### Text shown
"""

Students gathered in the MTHS Theater during fifth and sixth period on June 1 for the eighth annual Humanities Film Festival.
To kick off the festival, English teacher Steve Merlino explained how much prep work each film maker put into their piece. He said the amount of setting up, filming and editing that the students put into their work was phenomenal. Merlino gave praise to every student that sent in a film.
“I think that many of you learned that [you will put a lot of time into something] with this [Film Festival], and that happens when you really care about something,” Merlino said.
He also said this can relate to a student’s school work because the dedication and commitment he saw being applied could easily relate to homework or a school project.
Afterward, the sophomore’s films were played. Humanities teacher Christopher Ellinger had a few words to share about how much he appreciated the work and thought he saw each student put in their final project.
“The chaos of the Film Festival drives me crazy because I’m not in control, but when I see the end project, I’m always so proud,” Ellinger said.
The first film that was shown was called “How Long Until You See,” written by Leeann Weatherby and Mindy Felber.
The film starred Weatherby and sophomore Danny Smart as two high school sweethearts who grew old together. It was a black and white film with a voiceover by Smart and depicted the couple as an old couple reminiscing on their life since they met each other.
At the end, the couple had aged and they were sitting, eating dinner. The woman asked her husband “Do you still love me?” and he replied, holding her hand, “How long until you see? You will always be beautiful.”

"""

### Brief 1
Reproduce the entire article on the Humanities Film Festival word for word.
The article on the film festival bears no relation to the records that follow it.

### Exercise input
"""

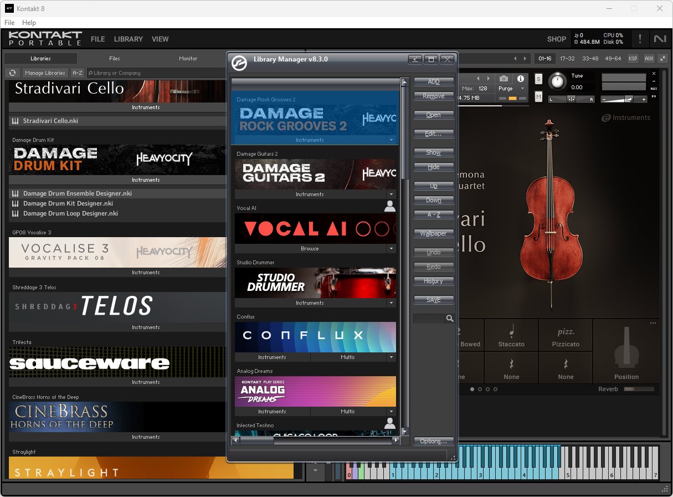Click the exclamation alert icon in header
Image resolution: width=673 pixels, height=497 pixels.
click(640, 39)
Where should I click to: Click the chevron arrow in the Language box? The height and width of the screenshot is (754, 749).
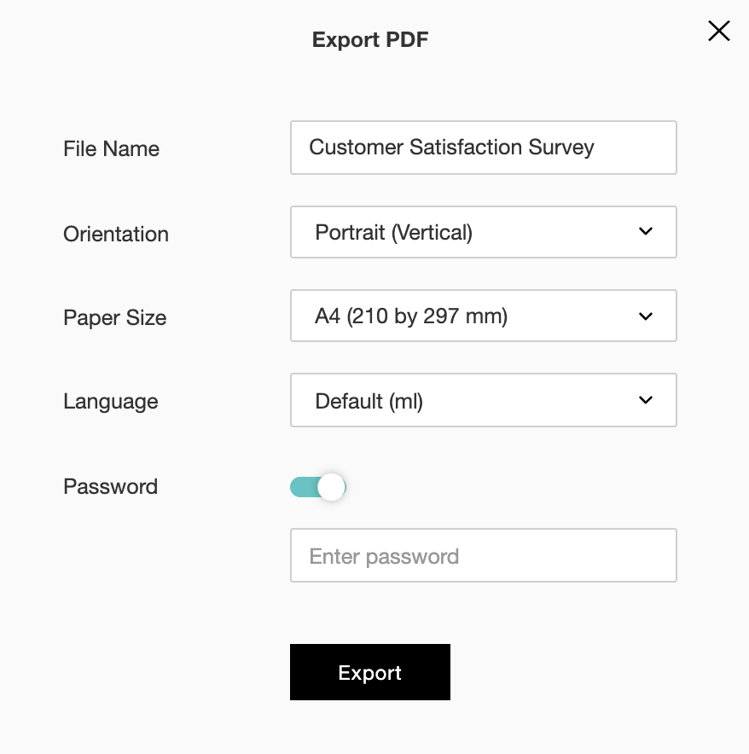(x=646, y=400)
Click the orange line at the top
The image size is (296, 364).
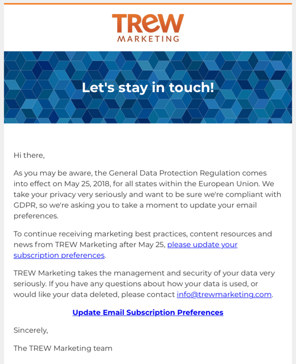click(x=148, y=4)
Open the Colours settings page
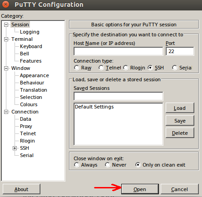Screen dimensions: 202x197 [x=29, y=104]
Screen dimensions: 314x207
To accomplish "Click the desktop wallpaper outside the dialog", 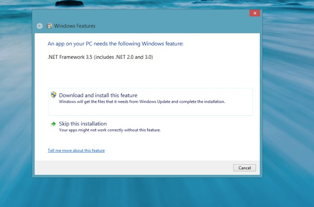I will [287, 118].
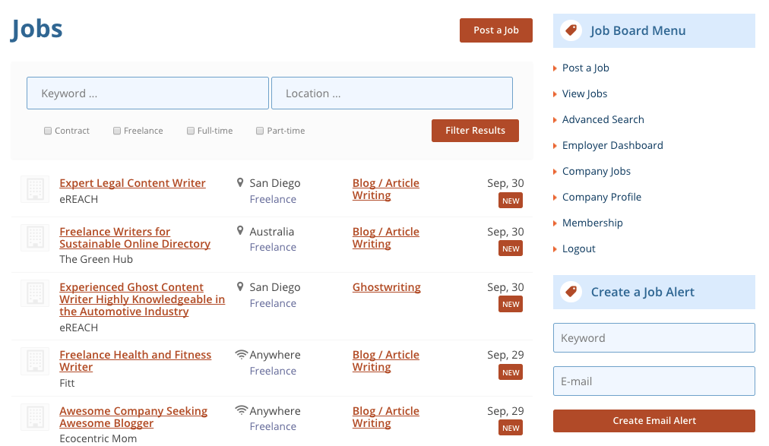769x446 pixels.
Task: Enable the Contract job type checkbox
Action: click(x=48, y=131)
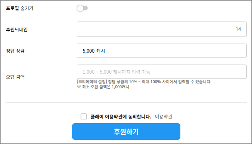Open the 이용약관 terms link
This screenshot has width=252, height=144.
pos(164,116)
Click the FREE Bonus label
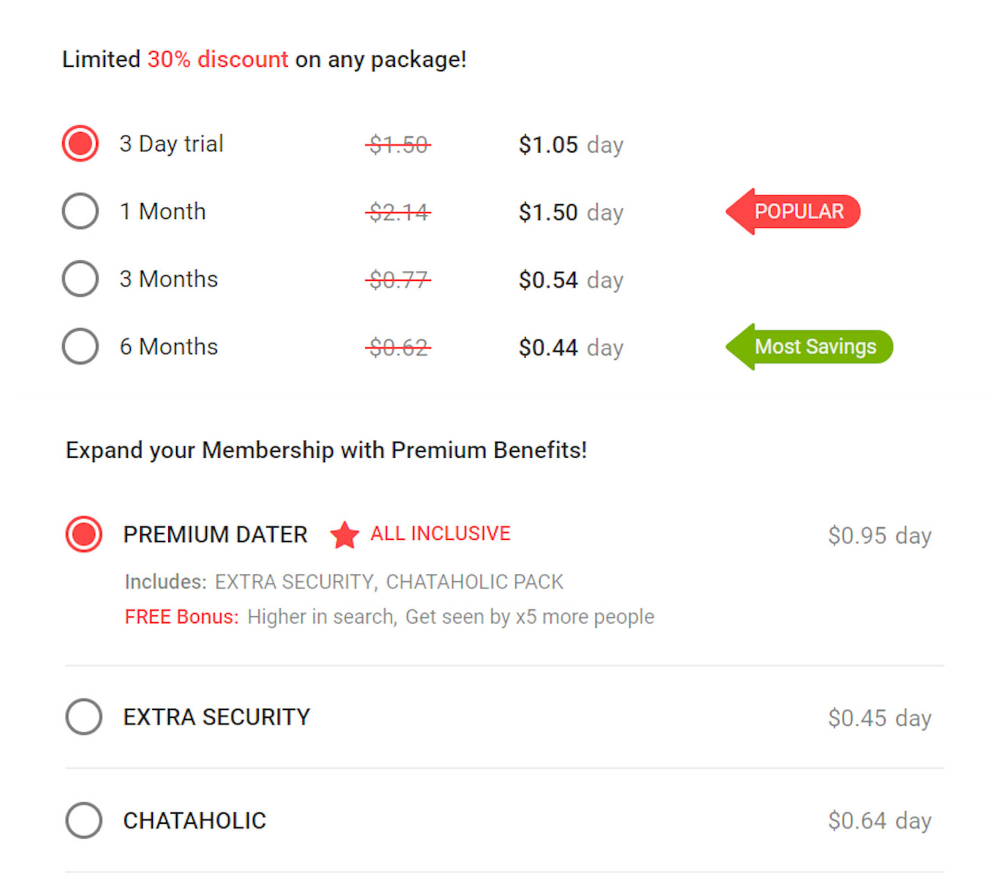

"""

### Brief 2
Report each line of the records that contains the word "screenshot".

### Response 1
Students gathered in the MTHS Theater during fifth and sixth period on June 1 for the eighth annual Humanities Film Festival.
To kick off the festival, English teacher Steve Merlino explained how much prep work each film maker put into their piece. He said the amount of setting up, filming and editing that the students put into their work was phenomenal. Merlino gave praise to every student that sent in a film.
“I think that many of you learned that [you will put a lot of time into something] with this [Film Festival], and that happens when you really care about something,” Merlino said.
He also said this can relate to a student’s school work because the dedication and commitment he saw being applied could easily relate to homework or a school project.
Afterward, the sophomore’s films were played. Humanities teacher Christopher Ellinger had a few words to share about how much he appreciated the work and thought he saw each student put in their final project.
“The chaos of the Film Festival drives me crazy because I’m not in control, but when I see the end project, I’m always so proud,” Ellinger said.
The first film that was shown was called “How Long Until You See,” written by Leeann Weatherby and Mindy Felber.
The film starred Weatherby and sophomore Danny Smart as two high school sweethearts who grew old together. It was a black and white film with a voiceover by Smart and depicted the couple as an old couple reminiscing on their life since they met each other.
At the end, the couple had aged and they were sitting, eating dinner. The woman asked her husband “Do you still love me?” and he replied, holding her hand, “How long until you see? You will always be beautiful.”

### Response 2
Where should I click to: Click the chevron arrow in the Language box? The height and width of the screenshot is (754, 749).
This screenshot has width=252, height=144.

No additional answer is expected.